• SOBRE EL EJERCICIO
Reproduce literalmente el texto sobre el declive de Occidente, todo lo que va desde "Junto a la penosa" hasta "modelo capitalista occidental.".

• TEXTO DE ORIGEN
***
Junto a la penosa derrota militar de América y la OTAN, hay un conjunto de fuerzas que empujan al mundo occidental hacia el abismo. En primer lugar, el daño ideológico causado por el liberalismo, para el que el libre mercado es la piedra angular del progreso y de la libertad. Desde los años 80 y 90 se abraza la ideología de la globalización porque se creía que el mercado, además de bienes, producía libertad. Pero ya sabemos que no es así: China ha sido capaz de generar un capitalismo de Estado, autoritario. Y otros países, como los del Golfo, quieren ser ricos pero no occidentales. Esto es, si hay alternativas al modelo capitalista occidental.
En segundo lugar, está también el daño del ecologismo. Hasta ahora las naciones competían y se medían por su nivel de riqueza relativo. Y en gran parte del mundo sigue siendo así. China, sin ir más lejos, pone todas sus piezas para adelantar económica y tecnológicamente a los Estados Unidos en unos pocos años. Y, sin embargo, en el campo occidental se ha desarrollado una mentalidad preservacionista que defiende la desindustrialización, dejar de comer carne (y producirla), consumir lo menos posible y, ahora, no encender la luz. O sea, todo lo contrario al crecimiento, el progreso y la riqueza. Una concepción que nos llevará a ser más pobres y, además, no solventará los problemas derivados de la actividad económica del resto del mundo, pero que nos dejará más débiles y a merced de los más ricos.
***
• DATOS PROPORCIONADOS
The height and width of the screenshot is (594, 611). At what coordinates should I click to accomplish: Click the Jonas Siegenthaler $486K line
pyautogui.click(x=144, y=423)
***
• RESPUESTA
Junto a la penosa derrota militar de América y la OTAN, hay un conjunto de fuerzas que empujan al mundo occidental hacia el abismo. En primer lugar, el daño ideológico causado por el liberalismo, para el que el libre mercado es la piedra angular del progreso y de la libertad. Desde los años 80 y 90 se abraza la ideología de la globalización porque se creía que el mercado, además de bienes, producía libertad. Pero ya sabemos que no es así: China ha sido capaz de generar un capitalismo de Estado, autoritario. Y otros países, como los del Golfo, quieren ser ricos pero no occidentales. Esto es, si hay alternativas al modelo capitalista occidental.